Befuddled, the young preacher decided to give the man a break while he tried to figure out how to connect this clerk to the hope Jesus brings.
“Why did Jesus leave heaven to minister to humans?” he thought.
As the pastor walked around the store, he saw a tub of earthworms. Chuckling, the light switched as the young pastor concocted a story that was sure to win this clerk to Christ.
The preacher asked, “How long do earthworms live?”
“Depends on what you do with them,” the now disgruntled employee answered.
The preacher then asked, ”How would you feel if you were to give up your humanness and trade places with those earthworms?”
The clerk said, “There is no way I give up my life to become an earthworm!”
The preacher grinned and said, “Well. That’s what Jesus did. He gave up his heavenly form, to become a human and come to rescue the souls of men. And for someone to give up all of that power, it was like him turning into an earthworm!”
Christians hear stories of Jesus’s love all the time. But often, we miss so much of the actual wonder of Jesus giving up His power and might to come in the form of a humble baby.
Like the pastor said, putting it on our terms, it’s as if Jesus left all of His royal glory and become nothing more than a lowly man, a bondservant, or an earthworm. The process in which Jesus gave up his royal power is extraordinary. He gave up all of it for us, to be born in a stable, suffer emotions, temptations, and the hardships or a human body.
“…have the same mindset as Christ Jesus: Who, being in very nature God, did not consider equality with God something to be used to his own advantage; rather, he made himself nothing by taking the very nature of a servant, being made in human likeness. And being found in appearance as a man, he humbled himself by becoming obedient to death— even death on a cross!” (Philippians 2:5-8).
In Philippians, we get a practical picture of how the birth of Jesus was more than a Christmas story in a Bethlehem cattle stall. Just as we view earthworms as nasty and worthless, Jesus made Himself nothing so He could come to be our Savior and live as a man.

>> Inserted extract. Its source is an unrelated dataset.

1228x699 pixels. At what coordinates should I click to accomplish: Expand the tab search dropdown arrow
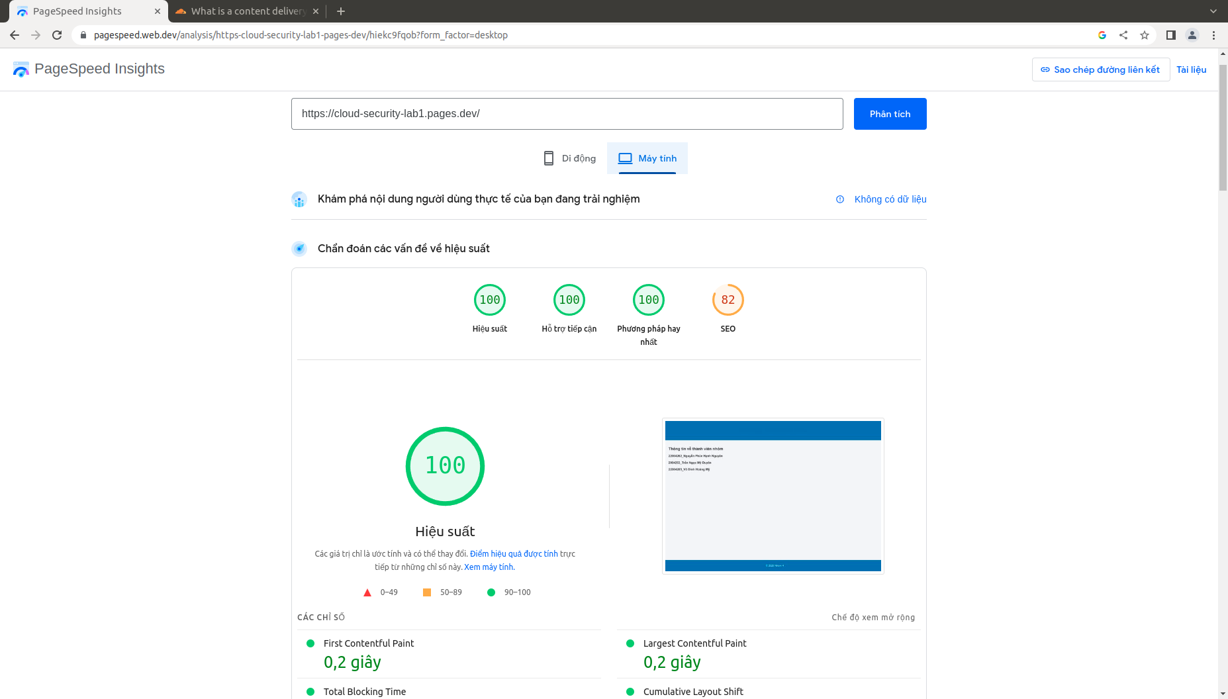point(1213,11)
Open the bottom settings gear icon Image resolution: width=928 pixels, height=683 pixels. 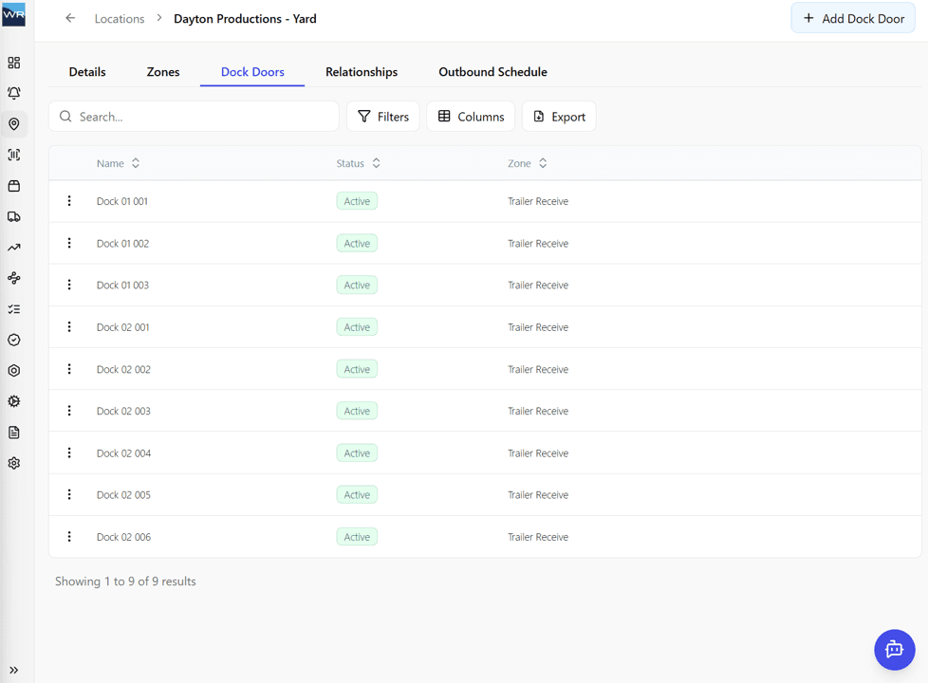pyautogui.click(x=13, y=462)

Leaving glory, Jesus came in the form of a lowly babe that was destined to die on the cross. It’s crazy, but He chose us instead of His own comfort. That should be an encouragement.
Remember that we serve a God who chose to give up His son, who chose to give up His power, so we could live with Him for eternity. The baby is the beginning, but Jesus knew what He was doing before that little body touched the manger.
“For I have come down from heaven not to do my will but to do the will of him who sent me” (John 6:38).